The Takata air bags have been the source of numerous recalls involving about 12 million vehicles, especially in areas where high absolute humidity can cause moisture to build in the air bags.

According to the National Weather Service, absolute humidity "is a measure of the actual amount of water vapor (moisture) in the air, regardless of the air's temperature. The higher the amount of water vapor, the higher the absolute humidity."

The exploding Takata air bags have been linked to four fatalities and numerous injuries from metal inflators that explode when the air bags deploy.

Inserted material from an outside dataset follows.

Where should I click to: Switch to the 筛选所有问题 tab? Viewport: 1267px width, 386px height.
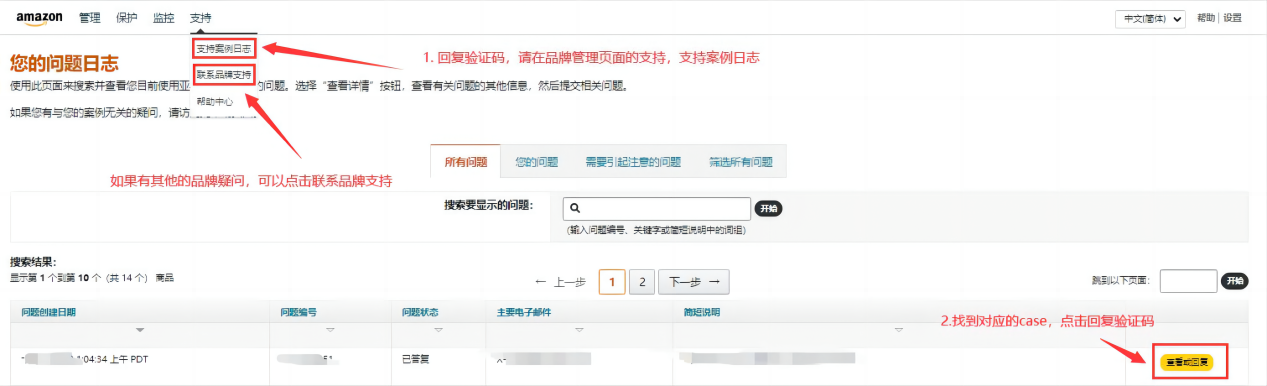click(x=741, y=161)
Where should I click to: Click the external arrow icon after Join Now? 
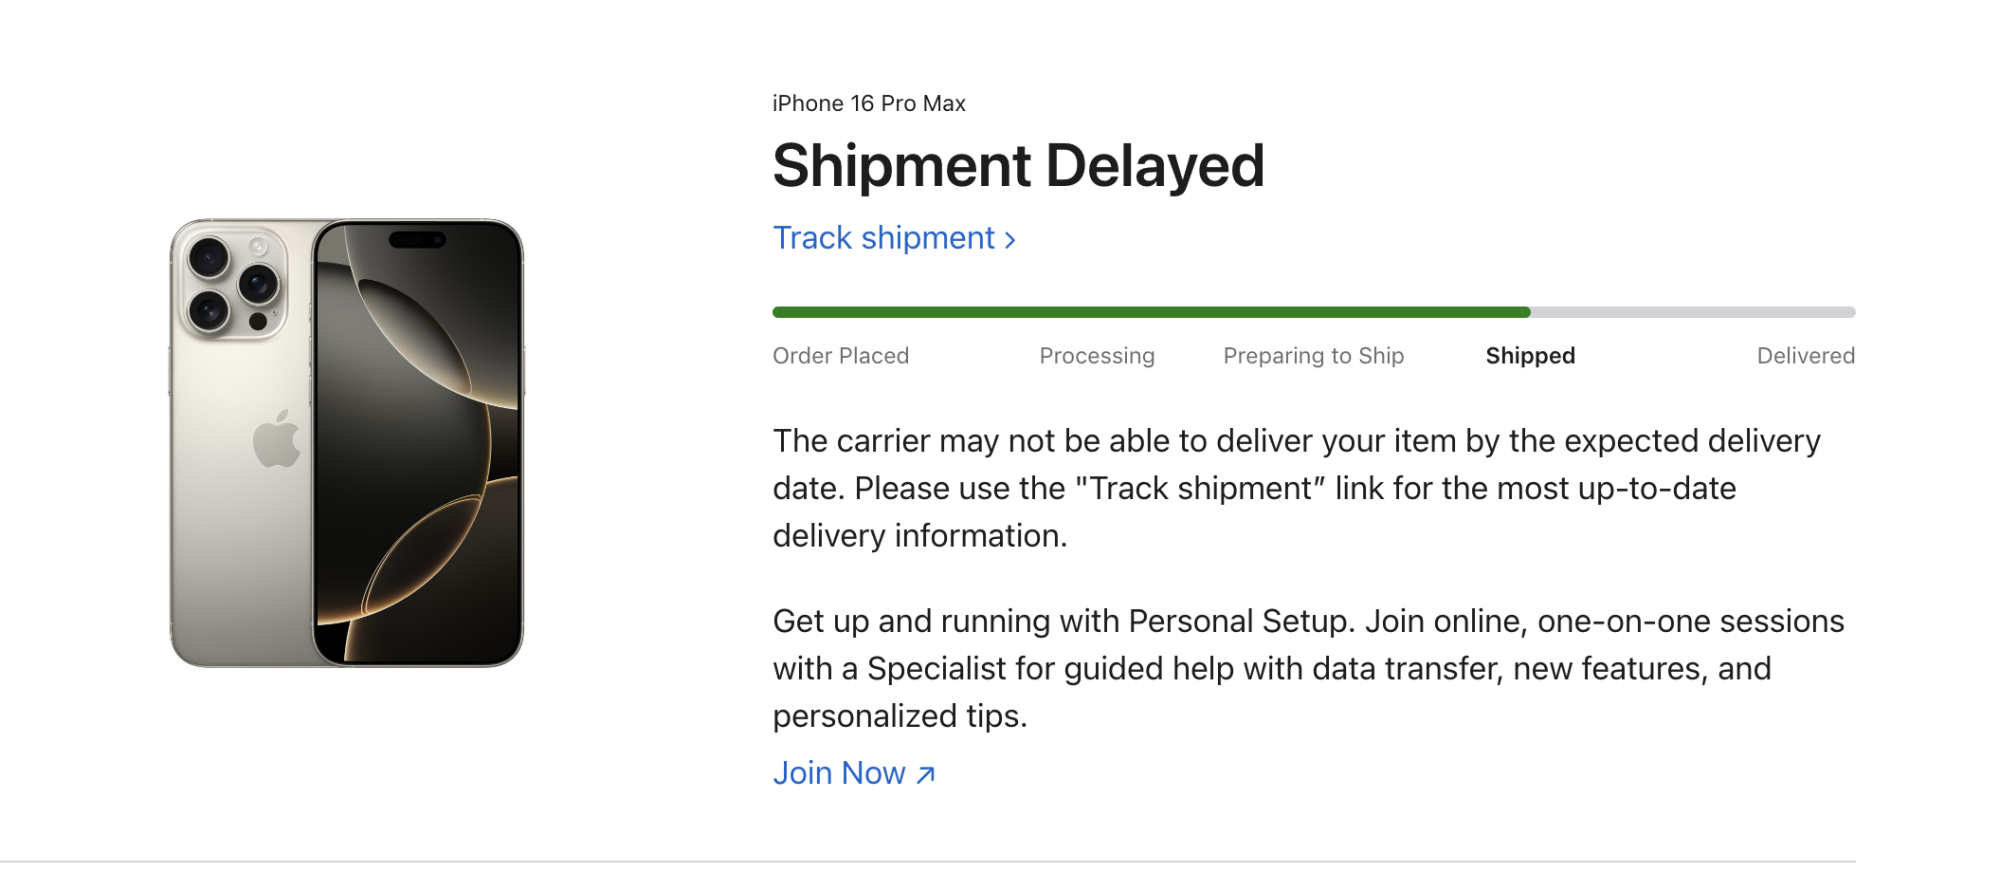point(926,774)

NHTSA says it is especially urgent to get the air bags fixed if the vehicles are located in Florida, Puerto Rico, Guam, Saipan, American Samoa, Virgin Islands and Hawaii.

BMW: 627,615 total number of potentially affected vehicles

2000 – 2005 3 Series Sedan
2000 – 2006 3 Series Coupe
2000 – 2005 3 Series Sports Wagon
2000 – 2006 3 Series Convertible
2001 – 2006 M3 Coupe
2001 – 2006 M3 Convertible

Chrysler: 371,309 total number of potentially affected vehicles

2003 – 2008 Dodge Ram 1500
2005 – 2008 Dodge Ram 2500
2006 – 2008 Dodge Ram 3500
2006 – 2008 Dodge Ram 4500
2008 – Dodge Ram 5500
2005 – 2008 Dodge Durango
2005 – 2008 Dodge Dakota
2005 – 2008 Chrysler 300
2007 – 2008 Chrysler Aspen

Ford: 58,669 total number of potentially affected vehicles

2004 – Ranger
2005 – 2006 GT
2005 – 2007 Mustang

General Motors: undetermined total number of potentially affected vehicles

2003 – 2005 Pontiac Vibe
2005 – Saab 9-2X

Honda: 5,051,364 total number of potentially affected vehicles

2001 – 2007 Honda Accord
2001 – 2002 Honda Accord
2001 – 2005 Honda Civic
2002 – 2006 Honda CR-V
2003 – 2011 Honda Element
2002 – 2004 Honda Odyssey
2003 – 2007 Honda Pilot
2006 – Honda Ridgeline
2003 – 2006 Acura MDX
2002 – 2003 Acura TL/CL
2005 – Acura RL

Mazda: 64,872 total number of potentially affected vehicles

2003 – 2007 Mazda6
2006 – 2007 MazdaSpeed6
2004 – 2008 Mazda RX-8
2004 – 2005 MPV
2004 – B-Series Truck

Mitsubishi: 11,985 total number of potentially affected vehicles

2004 – 2005 Lancer
2006 – 2007 Raider

Nissan: 694,626 total number of potentially affected vehicles

2001 – 2003 Nissan Maxima
2001 – 2004 Nissan Pathfinder
2002 – 2004 Nissan Sentra
2001 – 2004 Infiniti I30/I35
2002 – 2003 Infiniti QX4
2003 – 2005 Infiniti FX35/FX45

Subaru: 17,516 total number of potentially affected vehicles

2003 – 2005 Baja
2003 – 2005 Legacy
2003 – 2005 Outback
2004 – 2005 Impreza

Toyota: 877,000 total number of potentially affected vehicles

2002 – 2005 Lexus SC
2002 – 2005 Toyota Corolla
2003 – 2005 Toyota Corolla Matrix
2002 – 2005 Toyota Sequoia
2003 – 2005 Toyota Tundra

To have an idea of what an exploding air bag can do, the government released a video of counterfeit air bags and what happens when they explode. Take note this isn't a Takata air bag, but the video is still a good example of how you can be injured or killed when the metal inflator ruptures. Click here to watch the video.

(This article might change as the government adds vehicles to the ever-growing list.)